Planar polarity in vertebrates
One visually striking example of PCP is the organization of the hair cells of the inner ear. The vertebrate inner ear has highly polarized sensory hair cells. Each hair cell has a single, microtubule-based structure called a kinocilium, which becomes localized to one side of the cell The kinocilium is flanked by actin-rich microvilli-like structures called stereocilium. All the hair cells become aligned, so that the kinocilium and stereocilia point in the same direction, giving the structure a planar polarized appearance (Fig. 5A) (reviewed by Axelrod and McNeill, 2002). Although this has long been thought to be analogous to Drosophila PCP (Eaton, 1997), there were no known mechanistic similarities. Several exciting papers have now shown that inner ear PCP depends on some of the vertebrate homologues of Drosophila PCP genes. Most strikingly, mutations in vertebrate homologues of Stbm (Montcouquiol et al., 2003) and Fmi (Curtin et al., 2003) cause the hair cells in the inner ear to form properly but to lose their planar polarity (Fig. 5C). It is not yet known if the proteins also localize asymmetrically during PCP development in vertebrates as they do in Drosophila.

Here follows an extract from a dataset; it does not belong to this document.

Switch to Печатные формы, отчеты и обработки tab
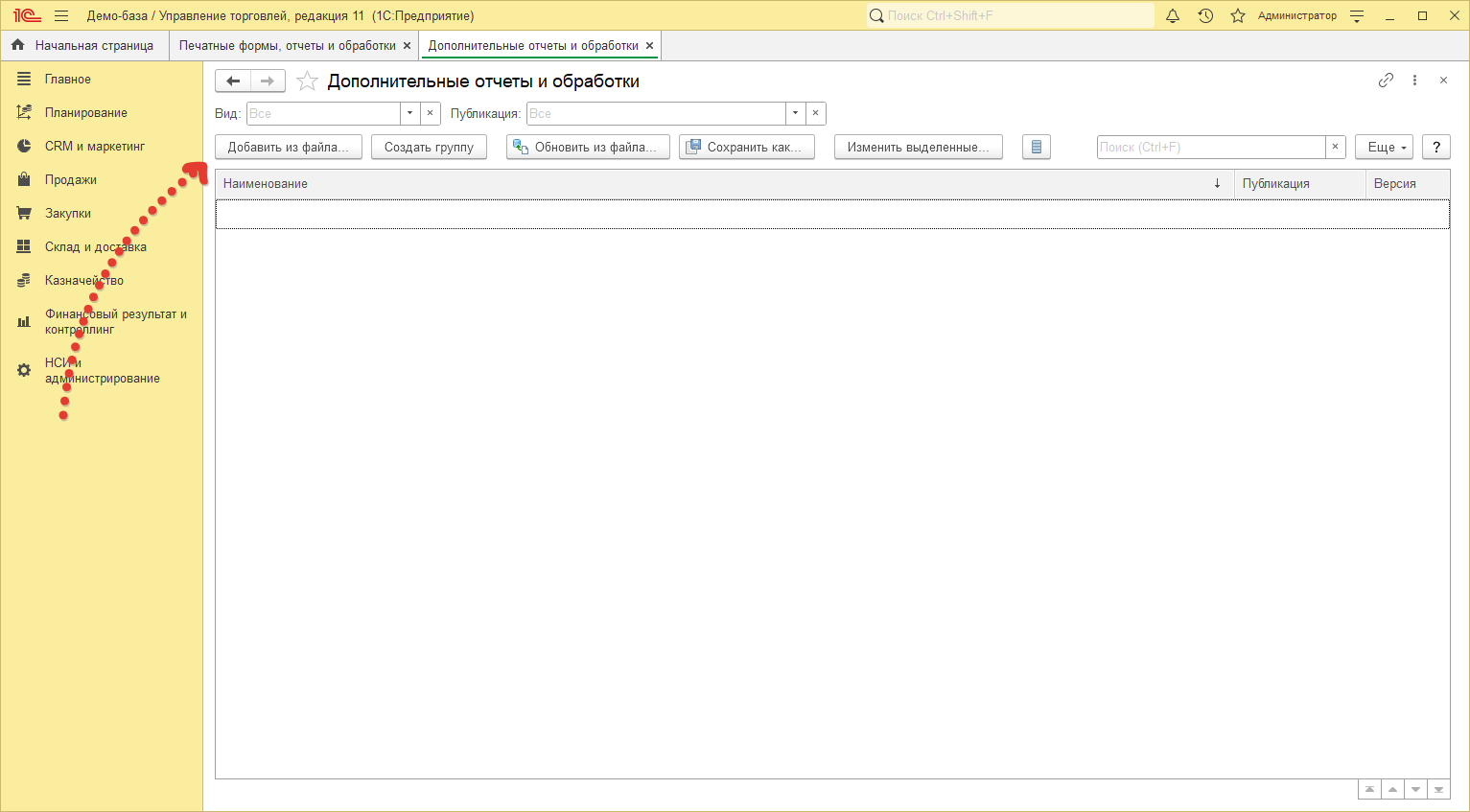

Many of the PCP genes also function in vertebrate embryos during convergent extension, a process in which a tissue narrows in one axis and elongates in a perpendicular axis. Convergent extension is driven by the polarized rearrangement of cells within a tissue. In fish and mice, mutants in many PCP genes disrupt convergent extension. The first evidence that PCP genes might act in convergent extension was the finding that Dsh (acting through the DEP domain, which has been implicated in PCP signalling) is essential for polarized cell movements (Heisenberg et al., 2000; Wallingford et al., 2000). Subsequently, other PCP molecules, such as Stbm, were also found to be essential for convergent extension (reviewed by Mlodzik, 2002). Interestingly, these examples of cell migration are mediated by polarized protrusive activity of individual cells; however, the migrating unit is the whole tissue. This suggests that PCP signalling involves the establishment of signalling between cells that confers a collective identity upon them. The result would be a properly organized tissue able to act as a single entity, whether that tissue migrates or forms a planar organized structure.
Recent developments regarding asymmetric localization of PCP molecules and the involvement of atypical cadherins have generated enormous enthusiasm and a wave of new ideas and models. However, many basic questions remain unanswered. What is the real meaning of asymmetric localization – is it the polarity signal per se or could it be a memory mechanism that amplifies and stabilizes a weak biochemical signal? Does `Factor X' exist, or is a gradient of expression of Ds and Fj enough to activate Ft differentially and reorganize the cell? If Factor X exists, what is it, and how does it signal positional information to the cell. The next few years should be exciting, as researchers get closer to filling the gaps left in our understanding of PCP in different model systems.